B. Değerlendirme ve Gerekçe
Uyuşmazlık, geçersiz taşınmaz satış sözleşmesi kapsamında yapılan harcama/masraf giderlerinin sebepsiz zenginleşme hükümleri uyarınca iadesi ile sözleşmede kararlaştırılan cezai şartın tahsili istemine ilişkindir.
1.Tarafların iddia, savunma ve dayandıkları belgelere, özellikle taraflar arasında imzalanan adi yazılı taşınmaz satışına ilişkin sözleşme geçersiz olduğundan cezai şart bedeline ilişkin hükmün de geçersiz olduğunun anlaşılmasına göre, davacılar vekilinin aşağıdaki paragrafının kapsamı dışında kalan sair temyiz itirazları yerinde görülmemiştir.
2.Taraflar arasında imzalanan 10.09.2015 tarihli adi yazılı taşınmaz satışına ilişkin sözleşme, 4721 sayılı Türk Medeni Kanunu'nun 706, 6098 sayılı Türk Borçlar Kanunu'nun (6098 sayılı Kanun) 237, 2644 sayılı Tapu Kanunu'nun 26 ve 1512 sayılı Noterlik Kanunu'nun 60 ve 89. maddeleri uyarınca geçersizdir.
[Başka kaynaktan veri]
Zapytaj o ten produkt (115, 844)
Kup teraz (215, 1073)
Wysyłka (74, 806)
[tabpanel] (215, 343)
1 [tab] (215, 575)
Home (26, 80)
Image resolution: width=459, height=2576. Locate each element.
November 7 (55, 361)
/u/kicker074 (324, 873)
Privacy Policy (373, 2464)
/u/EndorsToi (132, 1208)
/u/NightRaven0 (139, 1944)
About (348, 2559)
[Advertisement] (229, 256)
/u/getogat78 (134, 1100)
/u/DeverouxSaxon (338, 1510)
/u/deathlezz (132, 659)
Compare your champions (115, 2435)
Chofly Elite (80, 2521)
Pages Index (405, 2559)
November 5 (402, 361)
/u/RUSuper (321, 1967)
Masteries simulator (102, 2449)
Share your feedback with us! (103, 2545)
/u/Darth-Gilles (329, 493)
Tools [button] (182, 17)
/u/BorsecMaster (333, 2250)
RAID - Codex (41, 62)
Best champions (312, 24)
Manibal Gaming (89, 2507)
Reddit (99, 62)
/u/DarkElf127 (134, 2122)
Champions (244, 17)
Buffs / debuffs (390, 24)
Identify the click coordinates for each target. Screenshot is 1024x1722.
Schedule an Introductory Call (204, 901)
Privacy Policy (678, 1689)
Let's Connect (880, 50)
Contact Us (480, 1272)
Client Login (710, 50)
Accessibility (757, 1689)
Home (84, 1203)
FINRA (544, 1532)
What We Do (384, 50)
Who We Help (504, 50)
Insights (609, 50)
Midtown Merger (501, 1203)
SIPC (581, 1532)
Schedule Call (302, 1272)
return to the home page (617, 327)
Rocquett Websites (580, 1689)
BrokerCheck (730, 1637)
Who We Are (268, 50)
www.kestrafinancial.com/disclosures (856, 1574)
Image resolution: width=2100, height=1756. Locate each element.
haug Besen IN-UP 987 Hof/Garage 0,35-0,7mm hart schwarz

Bu durumda taraflar, geçersiz sözleşmeye dayalı olarak birbirlerine verdiklerini, 6098 sayılı Kanun'un sebepsiz zenginleşmeden doğan borç ilişkilerini düzenleyen 77 ve devamı maddeleri çerçevesinde geri istemeleri mümkün olduğu gibi menfi zararlarını da diğer taraftan talep edebilirler. Esasen bu husus derece mahkemelerinin de kabulündedir.
3.Davacı tarafça sunulan; dava dışı Mimar ... tarafından imzalı 08.11.2022 tarihli belgede, dava konusu taşınmaz üzerine mimari proje çizim hizmet bedelinin 19.10.2015 tarihinde 50.000,00 TL olarak belirlendiği ve yapılan iş nedeniyle bu bedelin işveren ...'ndan alındığının yazıldığı, dava dışı Harita-Kadastro Mühendisi ... tarafından imzalı 01.11.2022 tarihli belgede ise, dava konusu parselde imar uygulama işlemi ve plankote haritalarının hazırlanması için 14.09.2015 tarihli sözleşme gereği ...'ndan 32.500,00 TL alındığı belirtilmiştir.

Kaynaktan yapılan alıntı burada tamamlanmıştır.